Дверь со скрипом отворилась, и в сопровождении двух вооруженных телохранителей на пороге появился Генсек.
– Привет, братишки и сестренки! – весело воскликнул он.
– Вас срочно просит к телефону Снусмумрик, – прервал веселое застолье Кузьма Блоходавов, передавая трубку Папе Сочинскому. – Похоже, у него плохие новости.
– Черт! – выслушав сообщение Снусмумрика, выругался вор в законе. – Черт, черт, черт!
– Неприятности? – осторожно поинтересовался Серый Кардинал.
– Хуже некуда, – мрачно сказал Папа Сочинский. – Генсек захватил Джокера, маркиза и Машу и послал людей за журналистом.
– Постойте, постойте, – забеспокоился Иван Копилкин. – О какой Маше вы говорите? Уж не о моей ли дочери? И если это так, то кто ее захватил?
– Потом объясню, – сказал Папа Сочинский. – Срочно свяжи меня с капитаном милиции Михаилом Полуподвальным, – попросил он Кузьму.
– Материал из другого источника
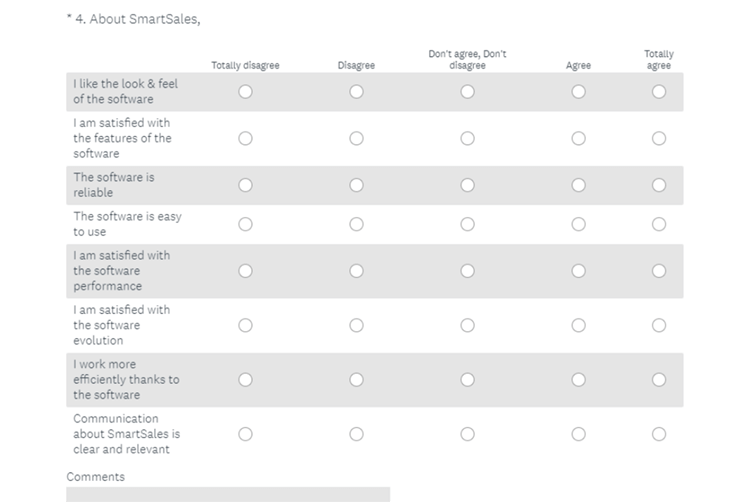Select Totally agree for software is reliable

(x=659, y=185)
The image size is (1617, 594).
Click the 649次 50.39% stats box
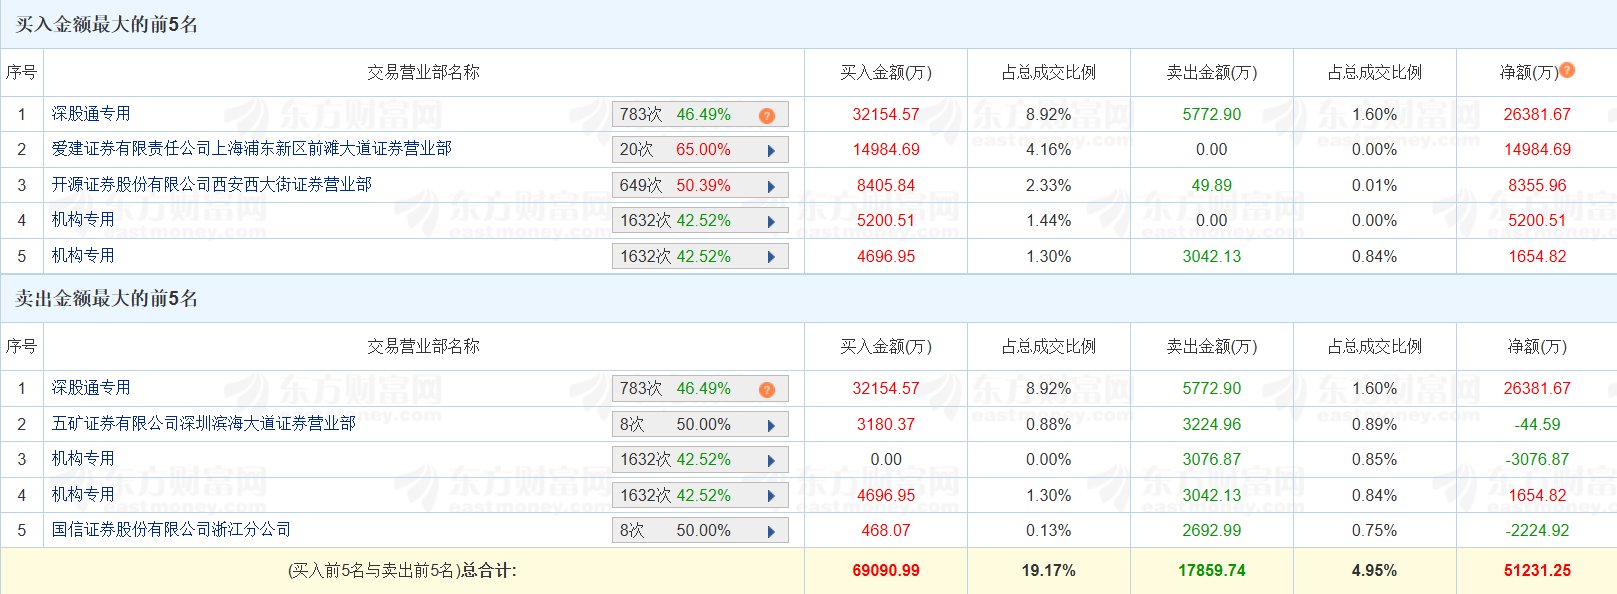pos(699,186)
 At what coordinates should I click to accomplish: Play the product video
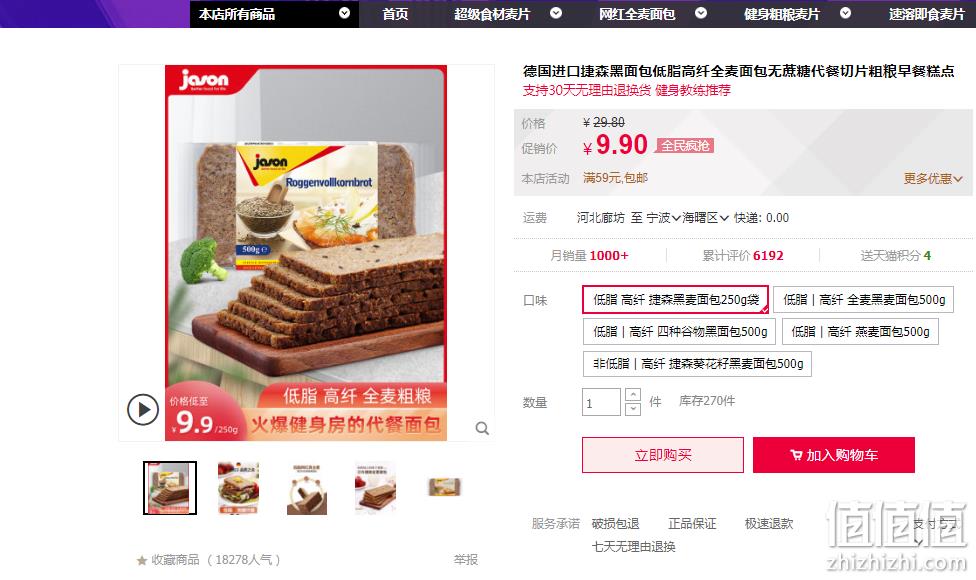143,409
Михаилу Полуподвальному казалось, что все происходящее нереально. История Жорика о разыскиваемой милицией переодетой мужчиной девушке, неизвестно зачем напросившейся в гости к мафиози-гомосексуалисту, и о подозреваемом в убийстве маркизе, переодевшемся женщиной и также направившемся в дом Генсека, была самой невероятной историей, услышанной им за всю долгую службу сначала в советской, а потом и в российской милиции. Хотя разум и подсказывал Михаилу, что слишком безрассудно ввязываться в прямую конфронтацию с всесильными криминальными структурами, романтическая натура милиционера толкала его на безумства.